WHAT THE TASK ASKS
Among the entries below, one stretch runs from the line that contains "Identify the click" through the line that contains "[BlogThis!] (20, 305)". Repeat that stretch exactly, ends included, and only that.

INFORMATION SHOWN
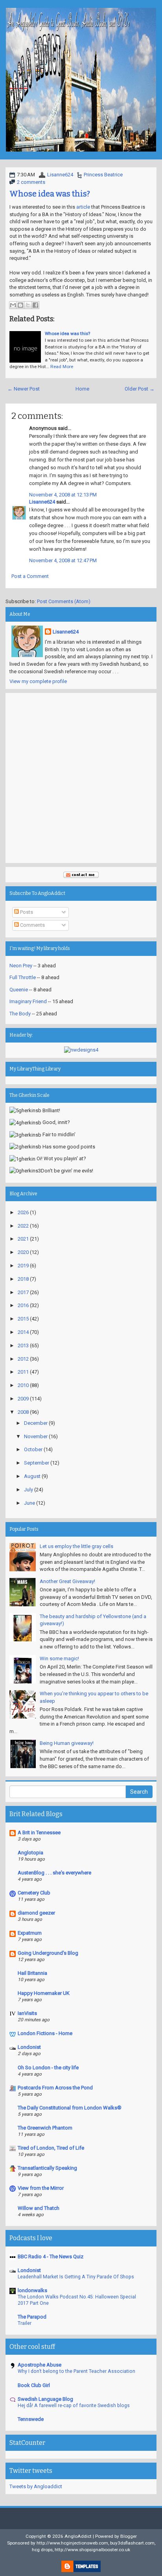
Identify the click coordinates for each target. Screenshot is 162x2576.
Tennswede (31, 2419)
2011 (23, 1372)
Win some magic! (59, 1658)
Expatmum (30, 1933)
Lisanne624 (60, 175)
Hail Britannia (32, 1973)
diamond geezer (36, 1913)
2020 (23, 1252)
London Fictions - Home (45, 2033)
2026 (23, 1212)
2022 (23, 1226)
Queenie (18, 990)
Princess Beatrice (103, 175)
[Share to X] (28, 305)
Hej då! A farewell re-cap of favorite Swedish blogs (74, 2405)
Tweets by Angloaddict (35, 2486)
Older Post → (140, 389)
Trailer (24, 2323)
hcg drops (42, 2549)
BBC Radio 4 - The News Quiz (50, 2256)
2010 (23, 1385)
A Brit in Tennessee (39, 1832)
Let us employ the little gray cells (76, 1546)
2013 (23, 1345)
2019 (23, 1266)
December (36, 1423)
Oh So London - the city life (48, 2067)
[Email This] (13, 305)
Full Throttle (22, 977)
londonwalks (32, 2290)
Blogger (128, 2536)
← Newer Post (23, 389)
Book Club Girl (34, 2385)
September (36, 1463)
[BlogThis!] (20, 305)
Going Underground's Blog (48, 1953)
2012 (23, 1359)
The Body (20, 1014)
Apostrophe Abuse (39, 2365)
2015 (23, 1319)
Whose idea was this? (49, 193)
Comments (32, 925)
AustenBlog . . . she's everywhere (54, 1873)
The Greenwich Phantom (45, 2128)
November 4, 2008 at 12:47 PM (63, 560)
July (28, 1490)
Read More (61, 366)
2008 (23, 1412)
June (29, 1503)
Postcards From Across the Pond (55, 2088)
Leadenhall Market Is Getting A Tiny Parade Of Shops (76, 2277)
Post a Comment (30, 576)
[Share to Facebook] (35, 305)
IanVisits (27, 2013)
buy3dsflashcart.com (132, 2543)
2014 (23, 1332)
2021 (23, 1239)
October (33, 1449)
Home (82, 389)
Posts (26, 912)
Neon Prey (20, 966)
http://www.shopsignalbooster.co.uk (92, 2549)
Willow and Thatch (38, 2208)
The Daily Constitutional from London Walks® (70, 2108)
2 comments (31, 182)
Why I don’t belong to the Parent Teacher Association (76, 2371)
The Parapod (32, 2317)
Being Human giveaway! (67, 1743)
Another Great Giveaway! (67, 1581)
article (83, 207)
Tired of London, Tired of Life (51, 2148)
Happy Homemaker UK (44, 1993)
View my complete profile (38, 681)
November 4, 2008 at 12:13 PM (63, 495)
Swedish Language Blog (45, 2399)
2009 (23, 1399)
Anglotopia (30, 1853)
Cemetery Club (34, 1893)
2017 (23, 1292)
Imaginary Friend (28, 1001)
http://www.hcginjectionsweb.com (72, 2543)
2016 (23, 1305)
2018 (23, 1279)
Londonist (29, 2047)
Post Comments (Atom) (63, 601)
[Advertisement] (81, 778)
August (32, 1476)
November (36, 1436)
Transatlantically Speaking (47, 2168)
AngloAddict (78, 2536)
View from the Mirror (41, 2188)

--

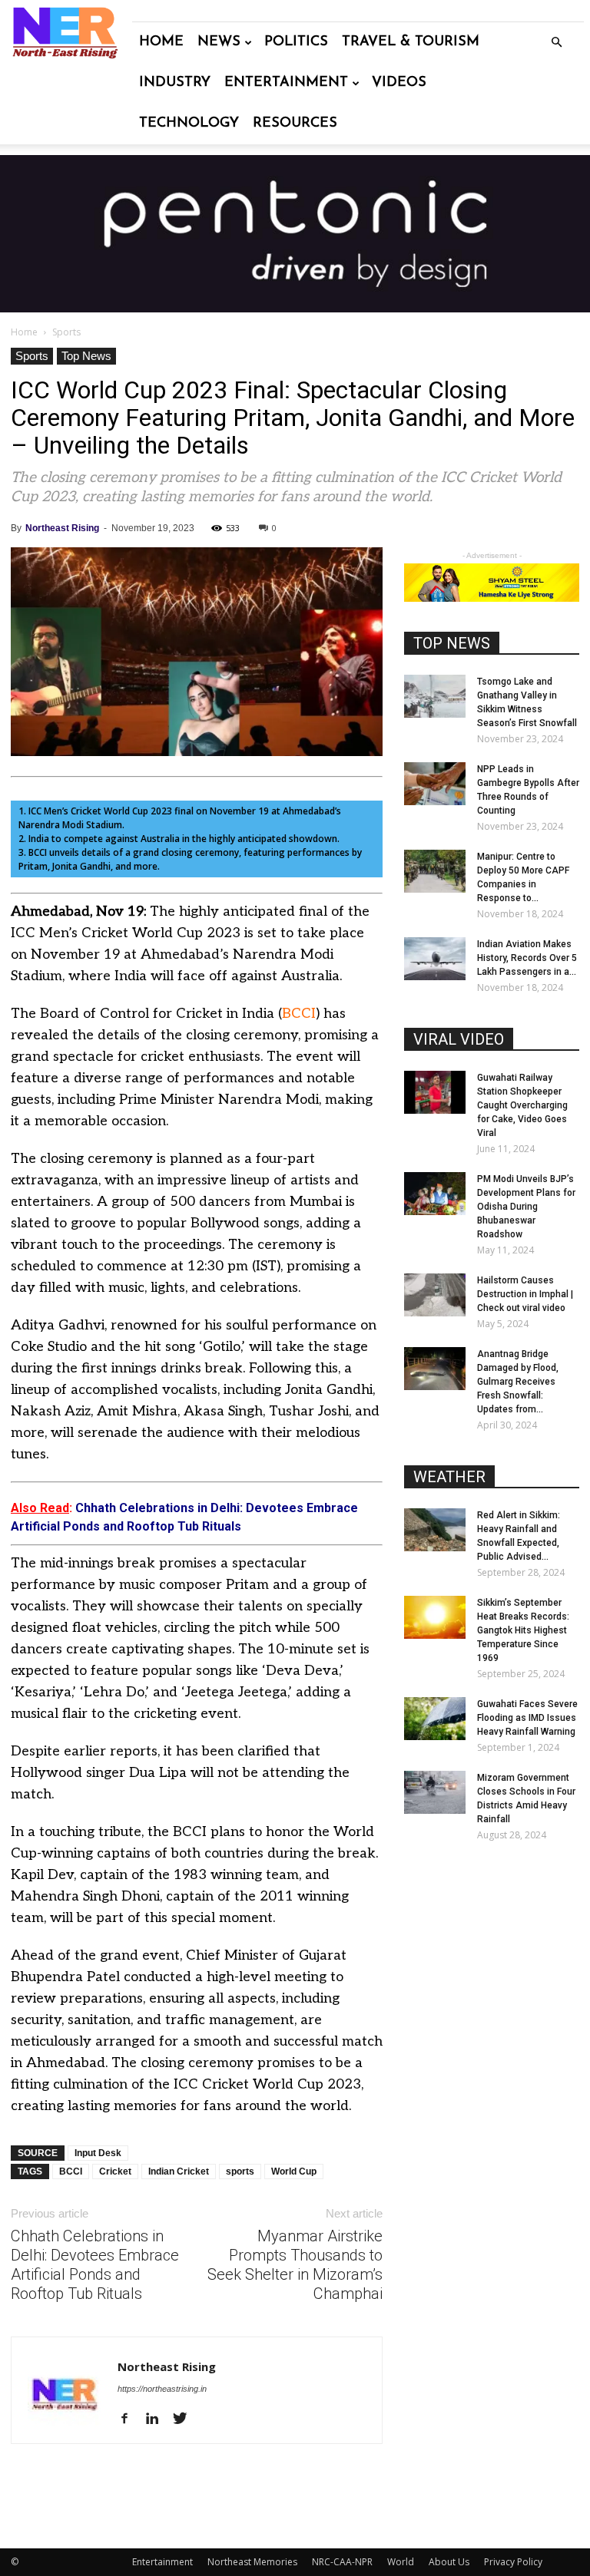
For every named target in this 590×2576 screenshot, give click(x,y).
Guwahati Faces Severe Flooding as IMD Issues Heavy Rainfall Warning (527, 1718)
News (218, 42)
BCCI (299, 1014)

* * *

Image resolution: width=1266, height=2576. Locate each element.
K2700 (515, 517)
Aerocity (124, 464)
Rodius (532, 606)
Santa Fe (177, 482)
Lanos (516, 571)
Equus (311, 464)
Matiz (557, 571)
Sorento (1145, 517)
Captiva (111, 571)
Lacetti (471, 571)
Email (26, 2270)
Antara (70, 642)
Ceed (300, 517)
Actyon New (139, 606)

TASK RESPONSE
Identify the click coordinates for each target. Screenshot is 162x2576.
Tennswede (31, 2419)
2011 (23, 1372)
Win some magic! (59, 1658)
Expatmum (30, 1933)
Lisanne624 (60, 175)
Hail Britannia (32, 1973)
diamond geezer (36, 1913)
2020 (23, 1252)
London Fictions - Home (45, 2033)
2026 (23, 1212)
2022 (23, 1226)
Queenie (18, 990)
Princess Beatrice (103, 175)
[Share to X] (28, 305)
Hej då! A farewell re-cap of favorite Swedish blogs (74, 2405)
Tweets by Angloaddict (35, 2486)
Older Post → (140, 389)
Trailer (24, 2323)
hcg drops (42, 2549)
BBC Radio 4 - The News Quiz (50, 2256)
2010 (23, 1385)
A Brit in Tennessee (39, 1832)
Let us employ the little gray cells (76, 1546)
2013 (23, 1345)
2019 (23, 1266)
December (36, 1423)
Oh So London - the city life (48, 2067)
[Email This] (13, 305)
Full Throttle (22, 977)
londonwalks (32, 2290)
Blogger (128, 2536)
← Newer Post (23, 389)
Book Club Girl (34, 2385)
September (36, 1463)
[BlogThis!] (20, 305)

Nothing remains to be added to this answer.